Si tratta dunque di fenomeni per contrastare i quali le grandi
democrazie, o almeno quelle ritenute tali, realizzano oggi strumenti normativi
con cui però – di fatto – tendono a comprimere i basilari principi di libertà e
convivenza.
La stessa pandemia SARS-COVID19 ci ricorda quotidianamente
quanto i nostri diritti, le nostre abitudini sociali, siano così delicate,
nonostante ciò che pensiamo.
In un quadro simile nessuno può dunque ritenere che i traguardi
raggiunti possano essere, di per se stessi, argine formidabile ed indistruttibile
ai nostri stili di vita; che le carte costituzionali possano, quasi magicamente -
in virtù delle loro parole - rappresentare lo scudo finale dei nostri diritti.

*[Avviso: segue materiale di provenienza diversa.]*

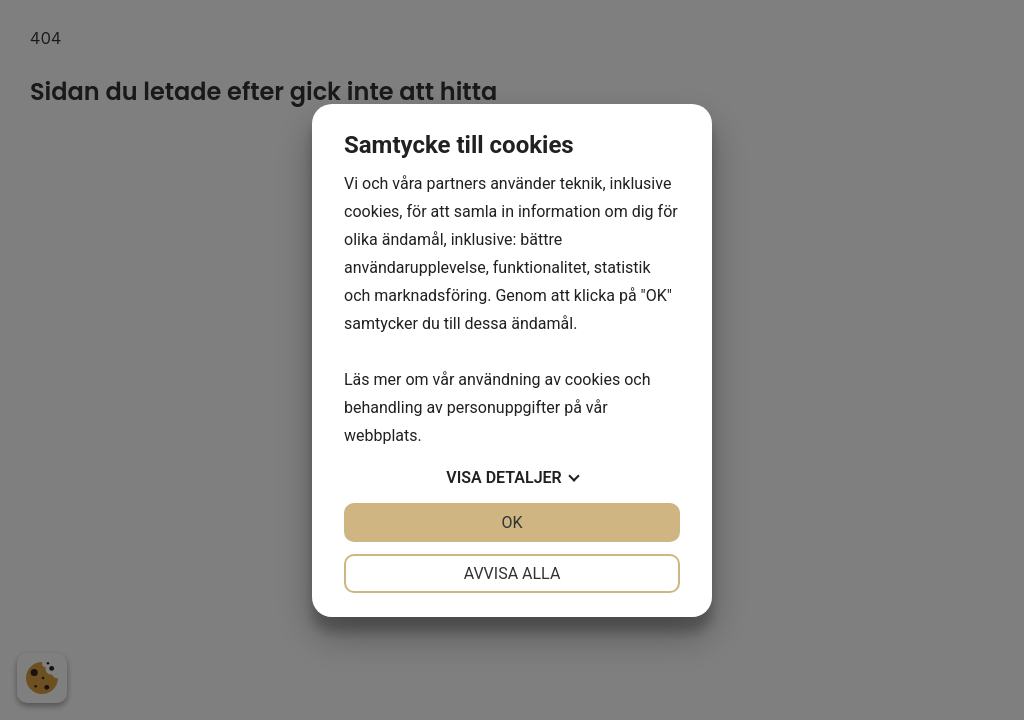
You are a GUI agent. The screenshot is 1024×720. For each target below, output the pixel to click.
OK (511, 522)
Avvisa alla (512, 573)
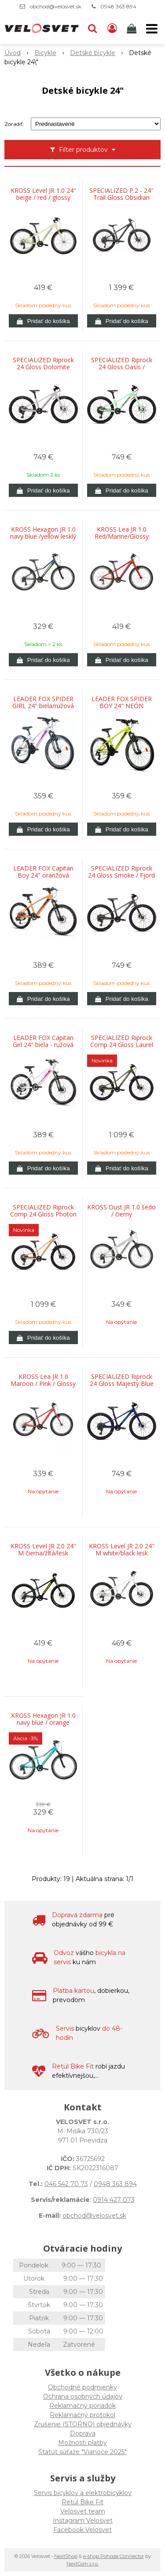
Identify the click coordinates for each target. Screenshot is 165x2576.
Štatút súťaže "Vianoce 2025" (82, 2452)
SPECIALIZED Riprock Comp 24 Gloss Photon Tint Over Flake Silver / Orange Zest (43, 1214)
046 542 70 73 (66, 2184)
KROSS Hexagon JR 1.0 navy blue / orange (43, 1719)
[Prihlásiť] (112, 28)
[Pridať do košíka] (43, 320)
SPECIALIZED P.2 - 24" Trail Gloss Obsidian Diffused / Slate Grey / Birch (121, 197)
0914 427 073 (114, 2200)
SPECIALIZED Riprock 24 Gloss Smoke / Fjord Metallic (121, 875)
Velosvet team (82, 2511)
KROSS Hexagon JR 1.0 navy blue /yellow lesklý (43, 533)
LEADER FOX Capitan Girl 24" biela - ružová (43, 1041)
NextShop (65, 2556)
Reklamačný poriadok (82, 2406)
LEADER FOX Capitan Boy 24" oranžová (43, 872)
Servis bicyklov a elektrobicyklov (83, 2493)
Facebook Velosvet (82, 2530)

La Costituzione in realtà è, appunto, solo un pezzo di carta, nobile
quanto si vuole, ma “morta di fatto” se privata dello spirito vitale che solo le
società contemporanee possono darle.
In quest’ottica vedremo così come sia stato possibile, per le
democrazie moderne, realizzare i principi del diritto naturale trasformandoli
in principi sociali, civili, riconosciuti non solo localmente ma anche
internazionalmente.
Faremo tuttavia – e dovremo farlo - i conti con le minacce che questi
diritti oggi fronteggiano; al riguardo, dunque, non dovremo mai perdere di
vista come la dinamica “guerra-pace” sia sempre stata presente nella storia
umana e che, tuttavia, ciò non ha affatto impedito di giungere fin qui.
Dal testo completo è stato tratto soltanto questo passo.